═══ Records supplied

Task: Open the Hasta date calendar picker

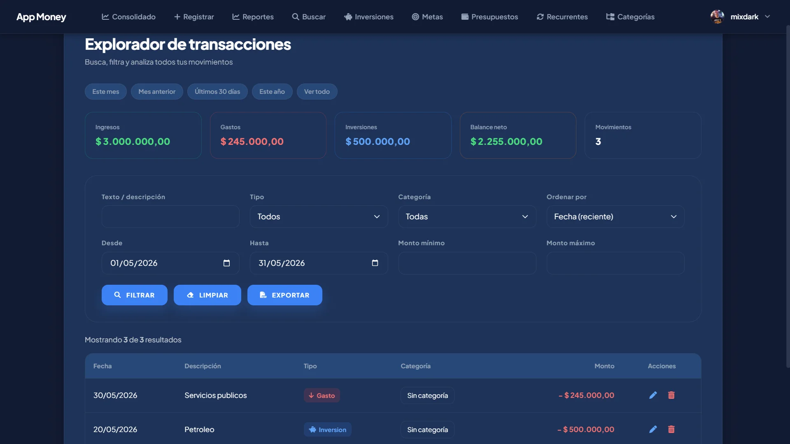Action: pos(375,263)
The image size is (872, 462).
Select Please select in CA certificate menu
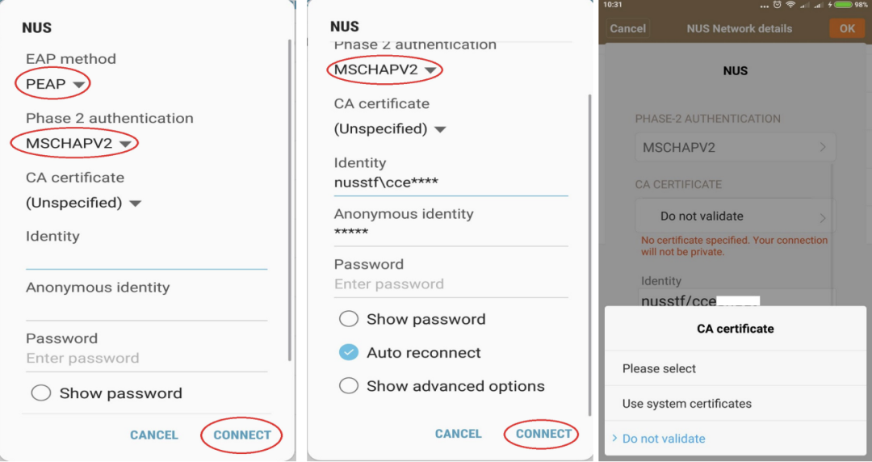point(660,368)
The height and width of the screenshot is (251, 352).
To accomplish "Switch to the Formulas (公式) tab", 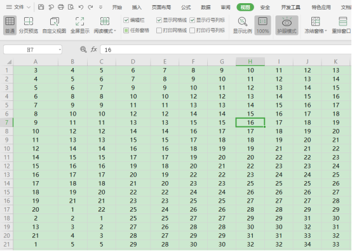I will click(186, 8).
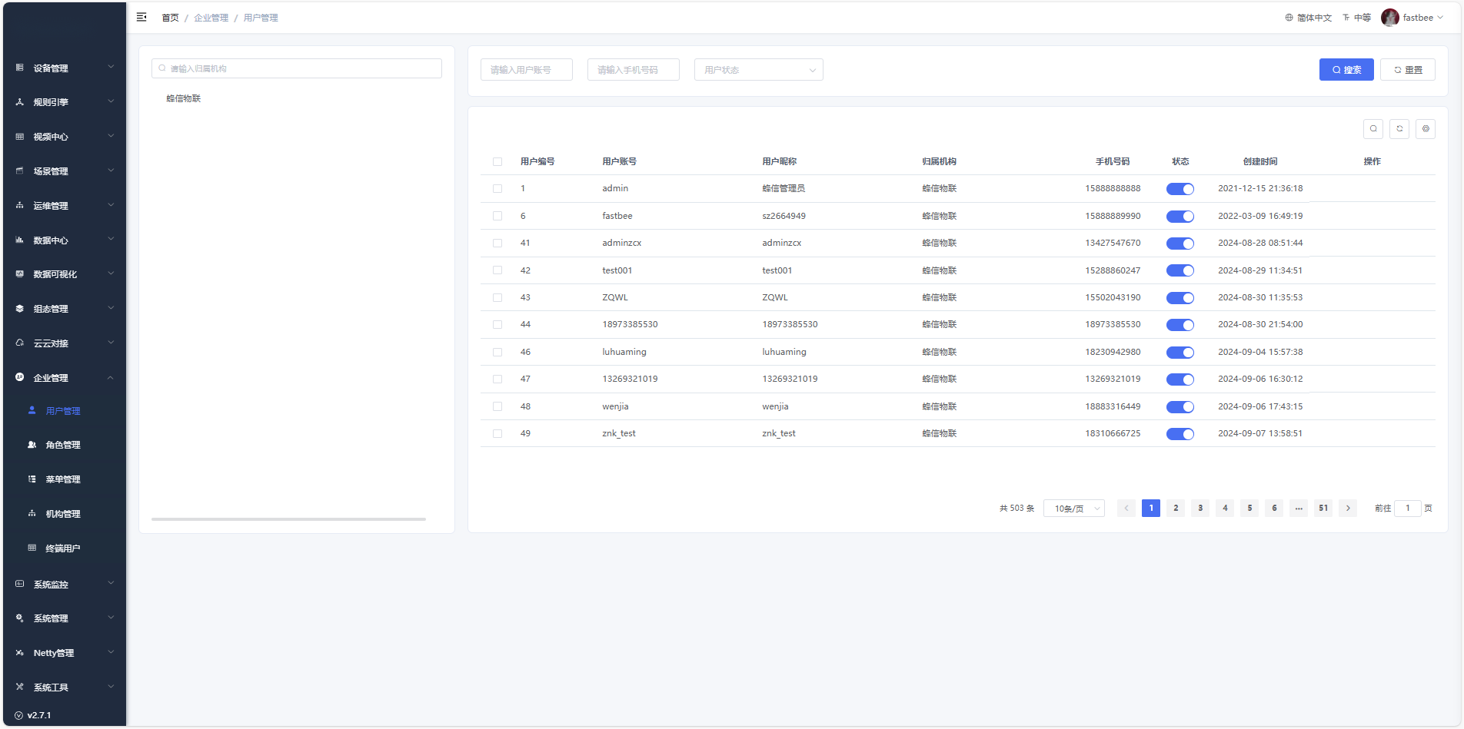Viewport: 1464px width, 729px height.
Task: Click the organization tree horizontal scrollbar
Action: [x=288, y=519]
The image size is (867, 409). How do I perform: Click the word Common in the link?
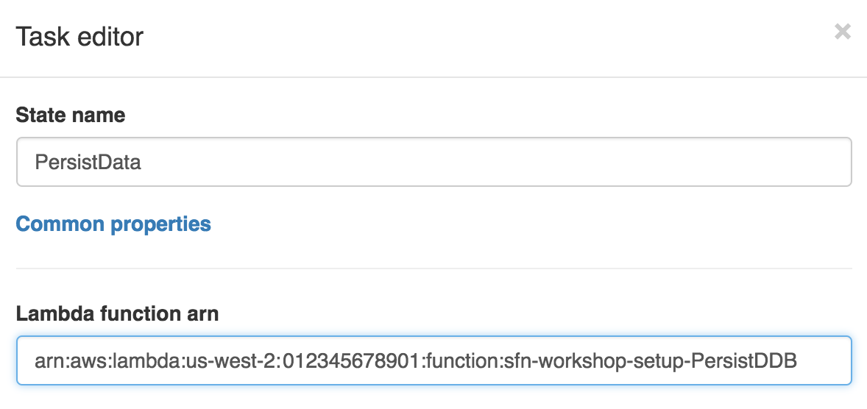(x=60, y=224)
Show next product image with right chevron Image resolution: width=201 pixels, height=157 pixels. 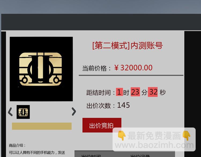coord(74,111)
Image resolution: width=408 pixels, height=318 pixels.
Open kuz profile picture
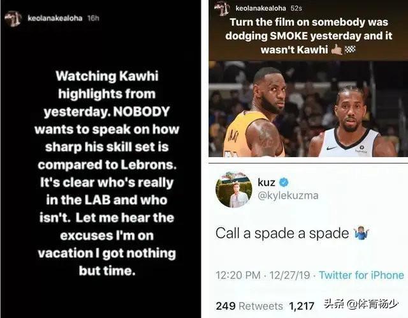click(x=234, y=190)
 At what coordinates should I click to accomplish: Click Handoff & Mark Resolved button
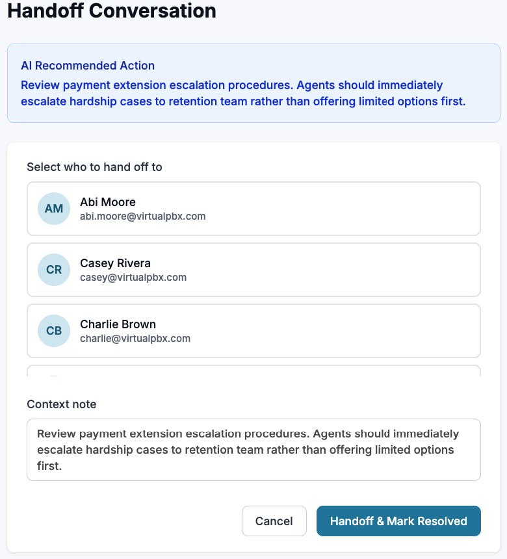(x=398, y=521)
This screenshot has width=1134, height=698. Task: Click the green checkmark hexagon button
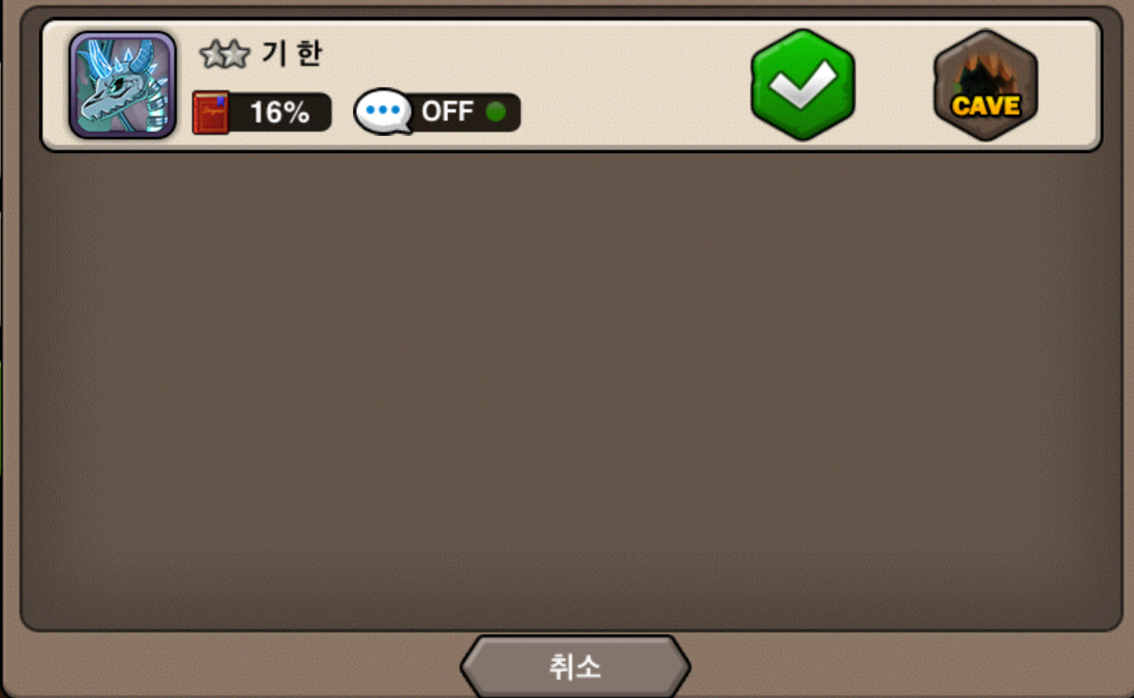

══════

*Work instructions*: For each line above that contains the word "screenshot", make a copy.

*Response below*:
The height and width of the screenshot is (251, 352).
This screenshot has width=1134, height=698. Task: Click the green checkmark hexagon button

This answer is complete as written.